Foto: apa/epa/pemberton

Wien – Mit Flucht, sagt Andreas Heraf, habe es nichts zu tun. Dass er im September 50 Jahre alt wird, spielt auch keine Rolle. "Mit einer Midlife-Crisis kann ich nicht dienen. Das Leben ist mit 50 ja nicht vorbei." Für Heraf fängt es in Neuseeland an. Vor ein paar Tagen wurde er zum Sportdirektor des nationalen Fußballverbandes bestellt, der Vertrag ist unbefristet, Arbeitsantritt ist am 1. September. "Ich suchte eine Herausforderung." Der alte Job war kein schlechter, neun Jahre lang diente er dem ÖFB als Nachwuchsteamchef. Heraf erreichte fünf Endrunden, er leitete die Akademien. Als er 2015 mit der U20-Auswahl bei der WM in Neuseeland engagiert war, hat es "klick" gemacht. "Es war Liebe auf den ersten Blick, die Schönheit der Landschaft hat mich fasziniert und nicht mehr losgelassen."

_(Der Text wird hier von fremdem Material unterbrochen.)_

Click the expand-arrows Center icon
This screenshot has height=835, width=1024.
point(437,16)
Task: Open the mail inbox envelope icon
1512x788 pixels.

Es folgten private Urlaube, die Beziehung wurde intensiver. "Das Meer, die Freundlichkeit, das positive Denken der Menschen. So etwas hatte ich noch nie erlebt. Die Sehnsucht nach meinem Lieblingsland wuchs und wuchs."

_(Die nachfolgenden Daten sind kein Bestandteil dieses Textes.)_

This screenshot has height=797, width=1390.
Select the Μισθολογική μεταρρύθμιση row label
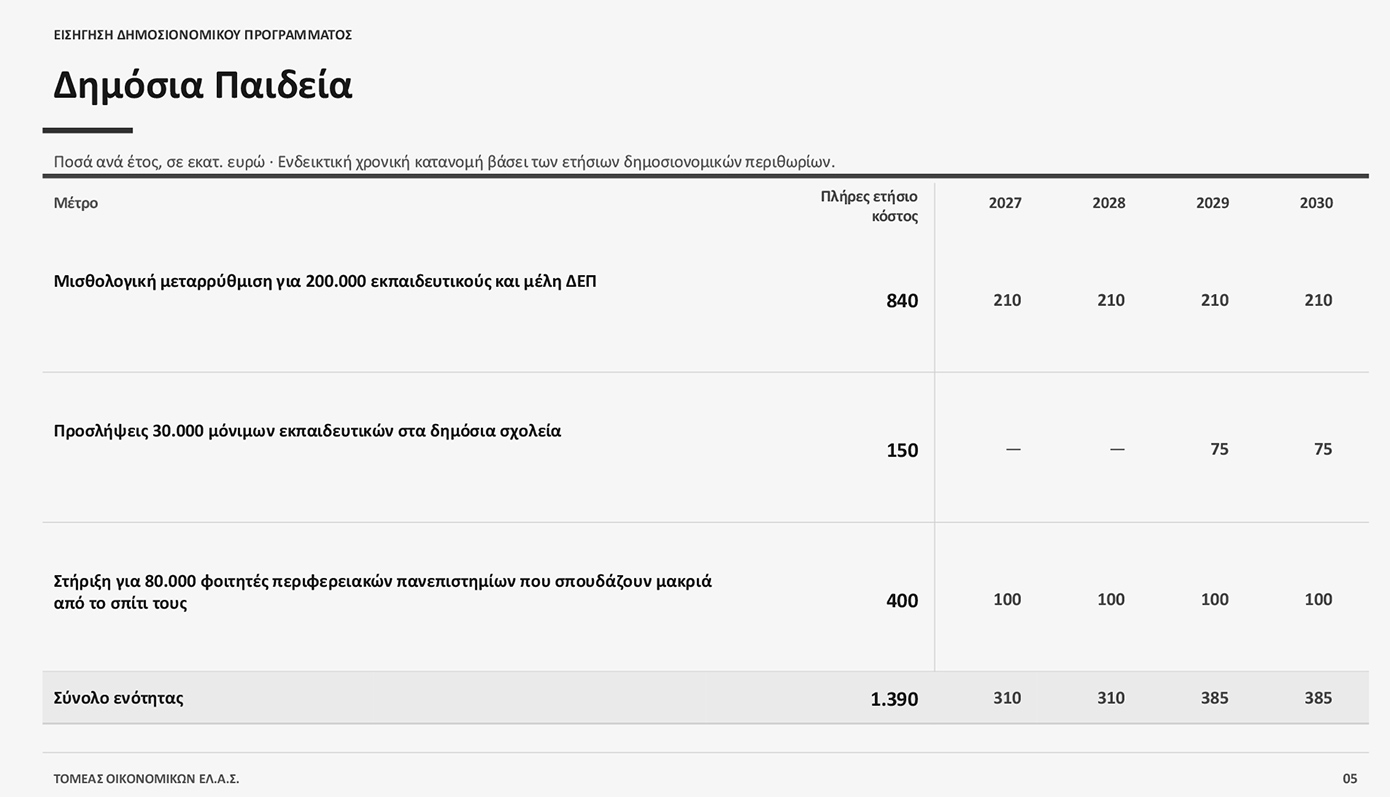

Bereits 2015 hat er lose Kontakte geknüpft, ohne Hintergedanken. "Mir ging es ja gut beim ÖFB." Im Dezember 2016, Heraf weilte in Neuseeland, wurde die Verbindung konkreter, ein Funktionär wies ihn darauf hin, dass man einen Sportdirektor suche. Heraf: "Ich glaube nicht an den Zufall, aber dieses Gespräch ist eher zufällig zustande gekommen." Er bewarb sich, schickte den Lebenslauf, präzisierte seine Vorstellungen. Vor rund drei Wochen präsentierte er sich über Skype zwei Stunden lang den Verbandsgremien. "Ich dürfte überzeugend gewesen sein, bekam den Job." Der Wiener Heraf ist somit der Willi Ruttensteiner von Neuseeland.

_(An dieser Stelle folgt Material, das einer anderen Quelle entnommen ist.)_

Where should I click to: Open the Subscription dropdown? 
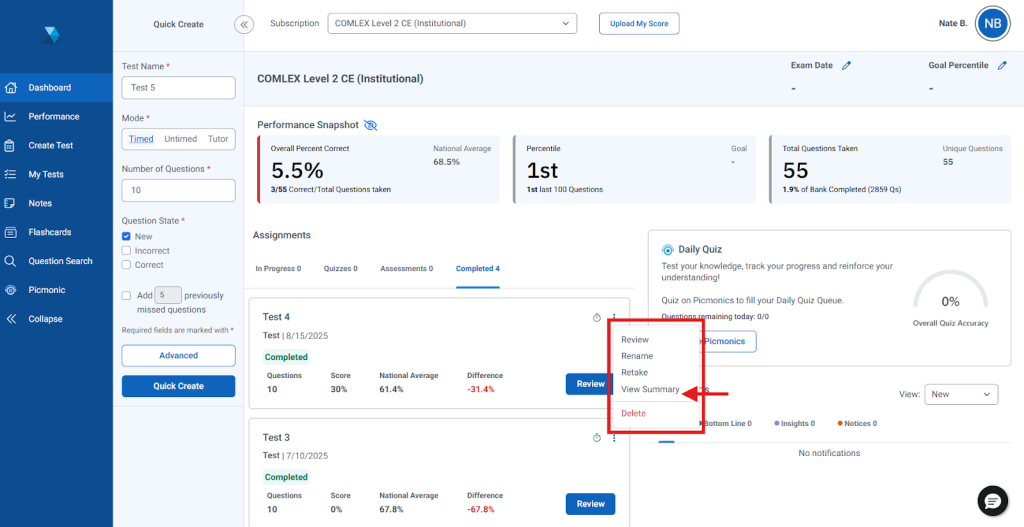pos(452,23)
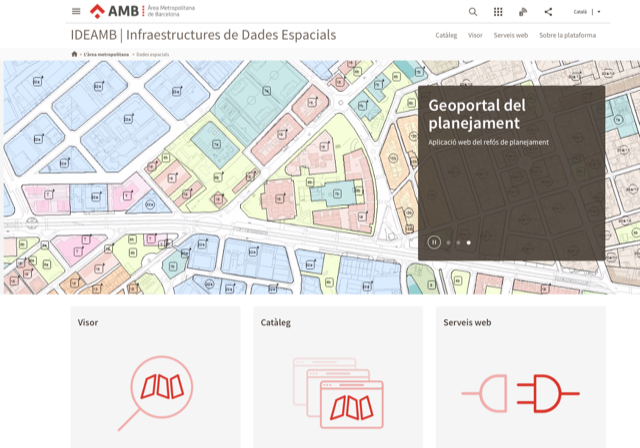
Task: Open the Catàleg navigation item
Action: click(446, 35)
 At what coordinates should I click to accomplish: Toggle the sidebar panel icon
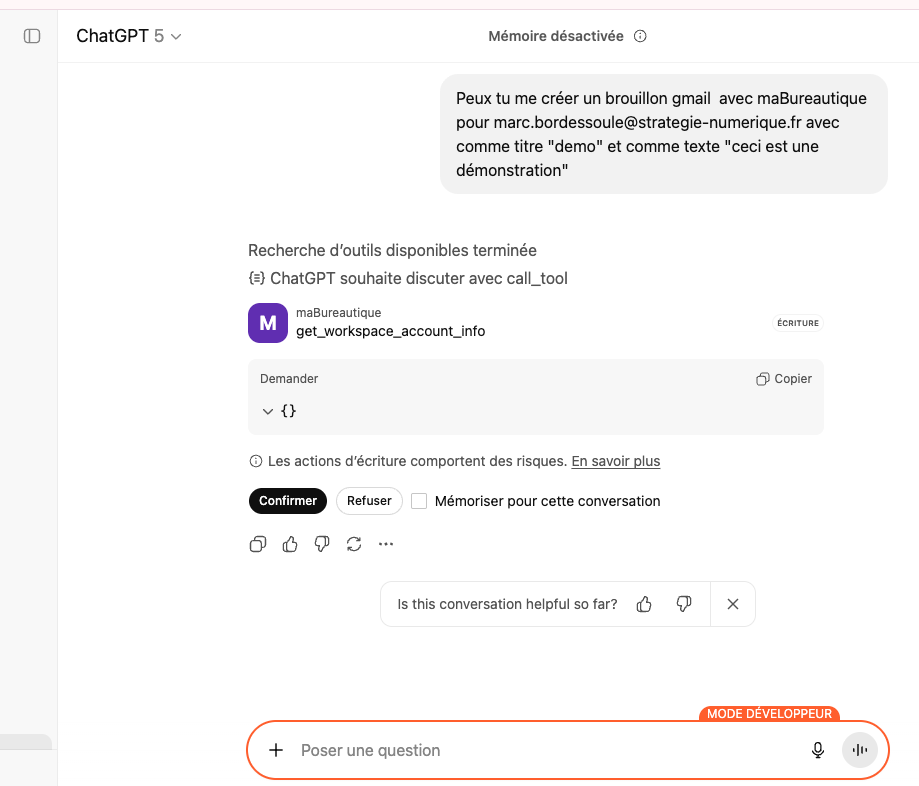point(32,36)
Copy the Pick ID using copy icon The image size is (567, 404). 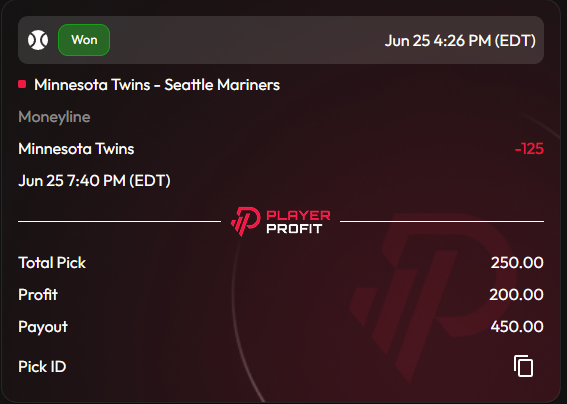click(x=523, y=366)
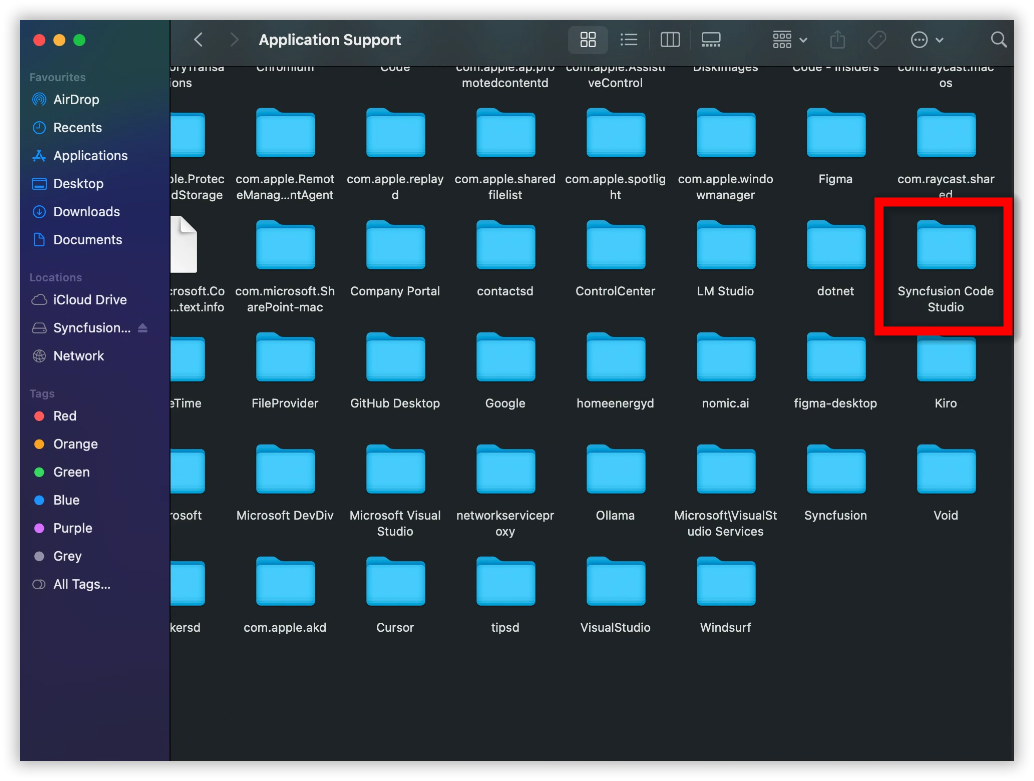
Task: Select the Purple tag
Action: click(72, 528)
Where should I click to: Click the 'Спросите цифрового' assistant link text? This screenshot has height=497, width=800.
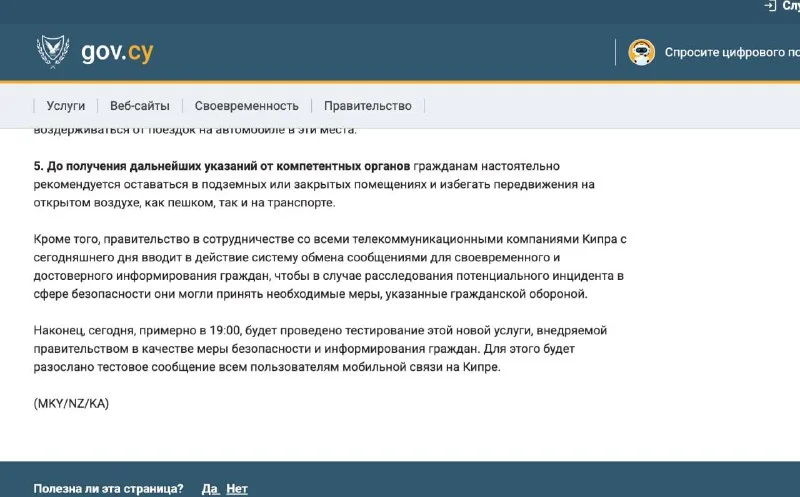pos(730,52)
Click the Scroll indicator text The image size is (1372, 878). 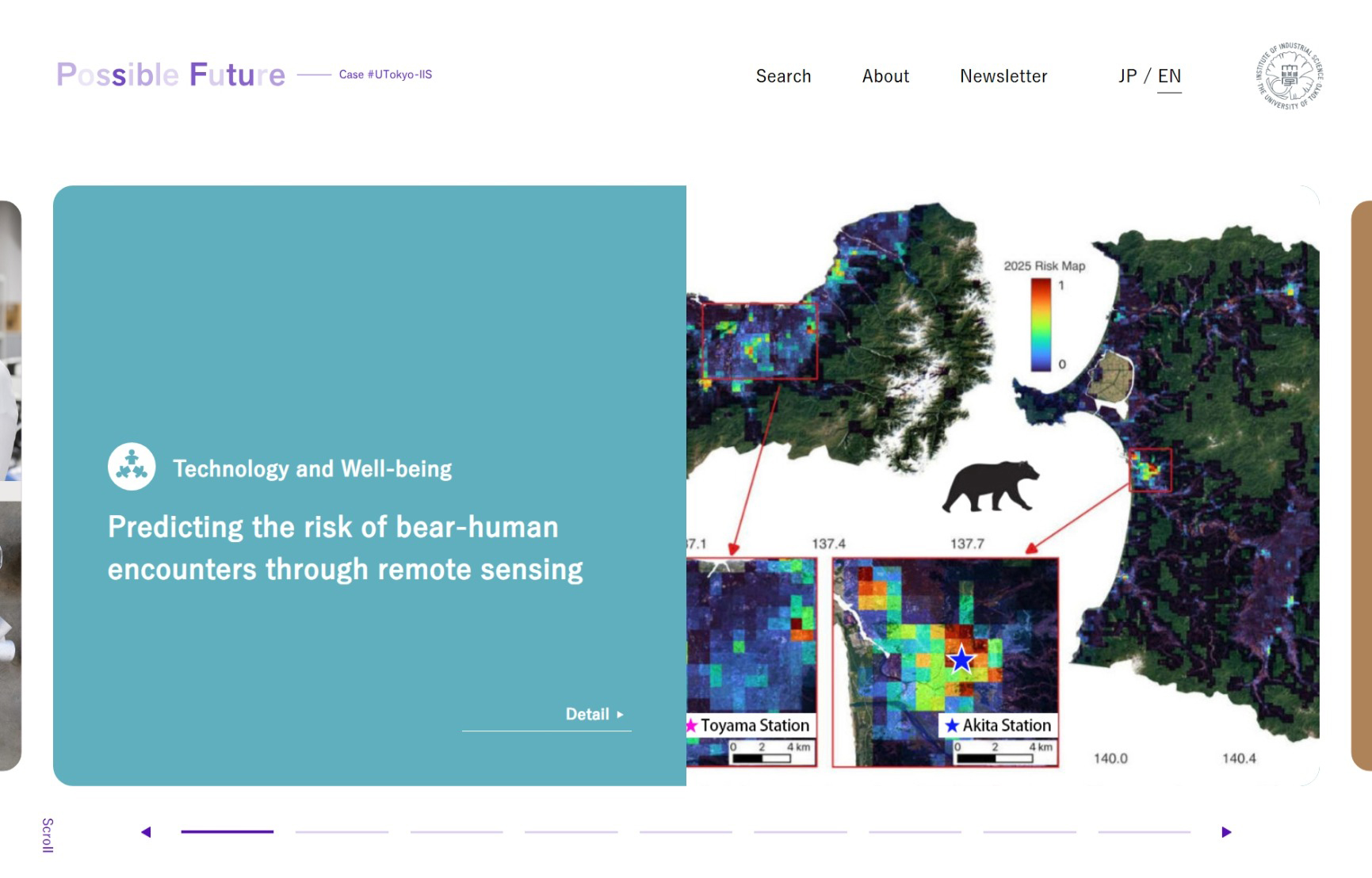[48, 835]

Das Nationalteam der Männer ist die Nummer 112, jenes der Frauen liegt auf Platz 20. Heraf: "Ich habe keine Vorgaben, was die Weltrangliste betrifft. Es geht darum, sich regelmäßig für Endrunden und Olympische Spiele zu qualifizieren – vom Nachwuchs bis zu den A-Teams." Fußball ist die Nummer drei in der Hierarchie, hat Rugby und Cricket vor sich. "Bei den Mitgliedern sind wir schon Erster." Ein nationales Leistungszentrum samt Akademie in der Nähe von Auckland ist in Planung, Heraf kümmert sich zudem um die Trainerausbildung. Mit Teamchef Anthony Hudson pflege er regen Kontakt. "Wir sind auf einer Linie."

Kein Urwald

Die nächsten Monate verbringt Heraf noch in Österreich. Seine beiden Kinder sind flügge, die Lebensgefährtin übersiedelt mit ans Ende der Welt. "Ende der Welt klingt so negativ. Es ist ja kein Urwald ohne Zivilisation. Für mich wird es der Mittelpunkt der Welt." Als Fußballer sei man Reisen und Veränderungen gewöhnt. "Es spielt keine Rolle, ob du 300 oder 20.000 Kilometer weit weg bist."

Der elffache Teamkicker, der mit Rapid dreimal Meister und dreimal Cupsieger wurde, scheidet nicht im Groll. "Ich bin dem ÖFB dankbar für die Zeit. Aber natürlich waren mir Grenzen gesetzt, die U21- und das A-Team waren nie Thema. Der Mensch braucht Perspektiven. Neuseeland ist eine runde Geschichte." Der österreichische Fußball sei gut aufgestellt. "Da muss man sich keine Sorgen machen, es kommen Junge nach. Es ist schön, dass ich einen Beitrag leisten konnte."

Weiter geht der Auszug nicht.